Native vitellins are modified during ovarian development in the stick insect Carausius morosus (Br.).

Vitellins from ovarian follicles and newly laid eggs of the stick insect Carausius morosus were examined by ion exchange chromatography on a HPLC Mono Q column. Under these conditions, vitellins from newly laid eggs resolved as two distinct peaks, referred to as VtA and VtB, that eluted at 8.5 and 12.0 min, respectively. On native gels, both VtA and VtB separated into two different variant forms (VtA' and VtA", VtB' and VtB"). By two-dimensional gel electrophoresis, VtA' and VtA" were shown to contain polypeptides A1, A2 and A3. On the other hand, VtB' and VtB" appeared to comprise polypeptides B1 and B2 and B1, A1, A2, B2 and A3*, respectively. A similar Vt polypeptide composition was also observed by size-exclusion chromatography of vitellins from newly laid eggs. Vitellins from early vitellogenic ovarian follicles resolved into a single chromatographic peak at 7.5 min that coeluted with a major peak from the hemolymph of egg-laying females.

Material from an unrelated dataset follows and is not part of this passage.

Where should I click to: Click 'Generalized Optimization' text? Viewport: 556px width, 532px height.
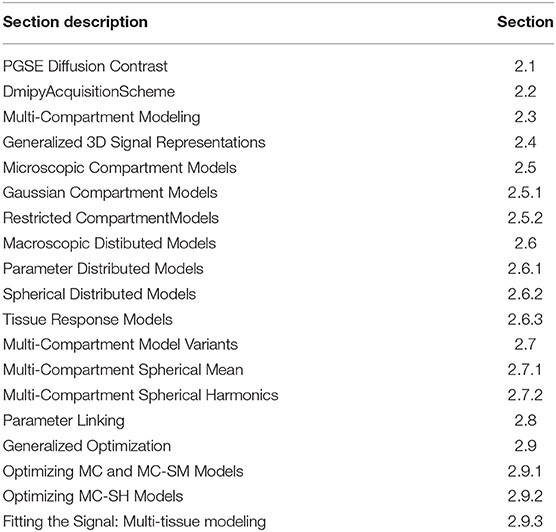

Ovarian follicles progressively more advanced in development exhibited a more complex chromatographic profile, consisting of three separate peaks. By two-dimensional gel immunoelectrophoresis, vitellins from ovarian follicles appeared to consist of two closely related, immunologically cross-reacting antigens that gradually shifted apart as ovarian development proceeded to completion. By size-exclusion chromatography, each Vt from ovarian follicles was shown to consist of a unique set of polypeptides different from those listed above. Single ovarian follicles were fractionated into yolk granules and yolk fluid ooplasm and tested by immunoblotting against Mab 12. Under these conditions, VtA variant forms in yolk granules and yolk fluid ooplasm reacted differently. Sections from ovarian follicles in different developmental stages were exposed to Mab 12 and stained with a peroxidase-conjugated, goat anti-mouse antibody. Regardless of the developmental stage attained, staining for peroxidase was restricted to free yolk granules, suggesting that native vitellins in stick insects are structurally modified upon fusion into the yolk fluid ooplasm.